Toward the end of his life, Roy was preoccupied with thoughts of death.
Marc Davis told me:
“Here's one of my favorite Roy Williams stories. He came home one day. His wife wasn't there. So he goes to the mail box. Looks at the mail and here's a thing from Forest Lawn cemeteries addressed to 'Mr. and Mrs. Roy Williams'.
“He opens it up and it turns out his wife had purchased two crypts for them. Roy was appalled and practically shook the house apart. Then he got a sly feeling. He calls up Forest Lawn:
'Hello, my name is Roy Williams. I am a diabetic and they are going to amputate my right leg. When they amputate the leg, I want the leg put in that crypt because when I die completely I want to be all together.'
“You can imagine the effect it had on them. He left them shaking for about a month. He never delivered the leg and they kind of breathed a sigh of relief I guess.”
Roy took part in a very brief three to four minute on-camera appearance for the Tomorrow Show with Tom Snyder in January 21, 1975, that had six of the original Mouseketeers as guests. Roy was also interviewed in person by Jerry Bowles that same year for his book Forever Hold Your Banner High (Doubleday 1976) about the original Mickey Mouse Club.
Roy died on November 7, 1976, the victim of a heart attack, probably brought about because of his obesity and diabetes.
“Ever a colorful character,” reported the Motion Picture Screen Cartoonists Newsletter, “Roy stipulated that he, much to the astonishment of morticians, but not his many friends, be interred wearing his Mickey Mouse Club hat and his Mickey Mouse Club T-shirt, with his name inscribed on the front thereof, in full regalia.”
If Bela Lugosi could be buried in his iconic Dracula cape, it certainly seemed appropriate that Roy would be buried with his famous mouse ears. It was something we all believed for decades. However, he was actually cremated and his ashes reside at Forest Lawn Cemetery Hollywood Hills near his old home in Burbank in the Courts of Remembrance, Crypt 2290, Space 2.
One of the reasons I have Roy Williams on my mind is that, for over a decade, I have been searching for a copy of his limited-edition memoirs of his time at Disney.
A former Disney cast member who worked at the Disney Feature Animation Studios Florida in the 1990s first alerted me to the fact that the animation library when it was in the trailers at the Disney MGM Studios (before the Animation building was built) had a copy of it with a yellow cover featuring a caricature of Roy and some not “Disney approved narrative” stories.
Roy was known for his off-color humor and supposedly the manuscript includes stories like going on picnics at Griffith Park and getting drunk with the ink and paint girls and the notorious party at the Norconian Hotel after the production of Snow White and the Seven Dwarfs where the Disney staff went wild for the weekend.

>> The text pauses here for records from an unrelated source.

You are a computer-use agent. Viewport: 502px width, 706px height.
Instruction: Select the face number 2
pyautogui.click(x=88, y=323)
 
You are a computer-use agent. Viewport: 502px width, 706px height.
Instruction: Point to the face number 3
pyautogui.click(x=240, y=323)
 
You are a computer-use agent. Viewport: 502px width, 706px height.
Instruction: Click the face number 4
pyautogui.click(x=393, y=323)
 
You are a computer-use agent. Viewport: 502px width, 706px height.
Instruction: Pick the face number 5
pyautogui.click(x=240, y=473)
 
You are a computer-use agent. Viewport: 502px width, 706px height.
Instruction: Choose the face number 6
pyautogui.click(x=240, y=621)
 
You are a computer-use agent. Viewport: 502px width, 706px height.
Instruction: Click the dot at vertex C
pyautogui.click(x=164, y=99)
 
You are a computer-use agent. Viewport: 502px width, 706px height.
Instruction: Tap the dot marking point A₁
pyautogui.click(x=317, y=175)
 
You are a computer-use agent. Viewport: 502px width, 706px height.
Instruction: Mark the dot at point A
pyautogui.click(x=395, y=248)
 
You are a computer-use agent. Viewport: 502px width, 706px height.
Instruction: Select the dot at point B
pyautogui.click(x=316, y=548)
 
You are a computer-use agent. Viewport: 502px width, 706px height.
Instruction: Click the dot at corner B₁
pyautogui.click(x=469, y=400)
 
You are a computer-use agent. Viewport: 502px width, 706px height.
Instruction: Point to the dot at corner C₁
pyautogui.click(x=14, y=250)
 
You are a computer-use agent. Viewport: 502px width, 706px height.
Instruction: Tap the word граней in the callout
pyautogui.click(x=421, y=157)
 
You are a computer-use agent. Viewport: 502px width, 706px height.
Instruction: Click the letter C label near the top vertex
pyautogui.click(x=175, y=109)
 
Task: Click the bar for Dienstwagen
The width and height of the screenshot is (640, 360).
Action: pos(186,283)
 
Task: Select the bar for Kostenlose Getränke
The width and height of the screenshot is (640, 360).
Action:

In one of his last interviews before is death, Williams said, “You know how things get exaggerated over the years. Most of that stuff was never true to begin with. When you get as old as I am you want to forget most of the stuff you've done.”
The cast member said that when he realized how rare the book was and went back to the library to get the Williams book and try to make a copy, it had disappeared and no one had any ideas where it might be.

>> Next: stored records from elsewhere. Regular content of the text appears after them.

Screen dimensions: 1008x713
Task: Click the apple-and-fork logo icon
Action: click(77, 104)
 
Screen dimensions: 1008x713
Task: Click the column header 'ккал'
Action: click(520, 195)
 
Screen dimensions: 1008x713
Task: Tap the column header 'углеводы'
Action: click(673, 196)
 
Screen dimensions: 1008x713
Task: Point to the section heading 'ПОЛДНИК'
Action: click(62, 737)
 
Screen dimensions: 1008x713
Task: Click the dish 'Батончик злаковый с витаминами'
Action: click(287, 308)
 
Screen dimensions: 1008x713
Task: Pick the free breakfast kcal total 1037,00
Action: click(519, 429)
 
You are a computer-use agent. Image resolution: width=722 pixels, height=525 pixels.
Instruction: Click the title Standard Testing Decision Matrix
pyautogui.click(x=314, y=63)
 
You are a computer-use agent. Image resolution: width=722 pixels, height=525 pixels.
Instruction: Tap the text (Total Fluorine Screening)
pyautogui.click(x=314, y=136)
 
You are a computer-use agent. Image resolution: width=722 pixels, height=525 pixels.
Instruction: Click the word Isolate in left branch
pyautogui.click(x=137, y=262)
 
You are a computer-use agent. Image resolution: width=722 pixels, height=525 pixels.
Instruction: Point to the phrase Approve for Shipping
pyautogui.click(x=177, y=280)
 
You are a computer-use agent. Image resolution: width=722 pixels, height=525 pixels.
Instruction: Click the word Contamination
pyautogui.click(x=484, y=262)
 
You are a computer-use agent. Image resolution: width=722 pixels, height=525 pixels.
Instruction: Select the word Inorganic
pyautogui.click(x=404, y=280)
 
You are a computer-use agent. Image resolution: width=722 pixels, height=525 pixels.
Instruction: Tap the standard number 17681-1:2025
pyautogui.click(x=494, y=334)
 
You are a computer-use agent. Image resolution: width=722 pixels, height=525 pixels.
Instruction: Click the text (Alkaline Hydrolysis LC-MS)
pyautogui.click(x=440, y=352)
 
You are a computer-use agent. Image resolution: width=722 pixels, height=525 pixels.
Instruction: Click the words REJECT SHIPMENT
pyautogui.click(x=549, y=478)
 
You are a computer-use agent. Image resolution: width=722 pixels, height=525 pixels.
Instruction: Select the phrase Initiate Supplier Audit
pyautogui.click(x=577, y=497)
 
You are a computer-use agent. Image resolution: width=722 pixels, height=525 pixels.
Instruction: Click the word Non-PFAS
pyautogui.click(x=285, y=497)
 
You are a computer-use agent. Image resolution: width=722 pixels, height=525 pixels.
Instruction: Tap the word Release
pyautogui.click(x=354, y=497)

Williams' daughter remembers the book, but the family does not have a copy because, toward the end of his life, the family situation was strained. She also remembered the memoir as being “racy”. She has given permission for the book to be reprinted if I can ever locate a copy.
Roy apparently also wrote a limited-edition book of poetry about death titled Vaporisms (Weather Bird Press 1967) and I haven't been able to track that down either because only 50 copies were ever printed. Were only 50 copies printed of the memoirs, which is why it is so difficult to find?
I am hoping that writing about Roy might attract the attention of someone who knows more about the missing memoir or even knows how to locate a copy.
Roy was definitely a colorful character and there are many more stories to be told.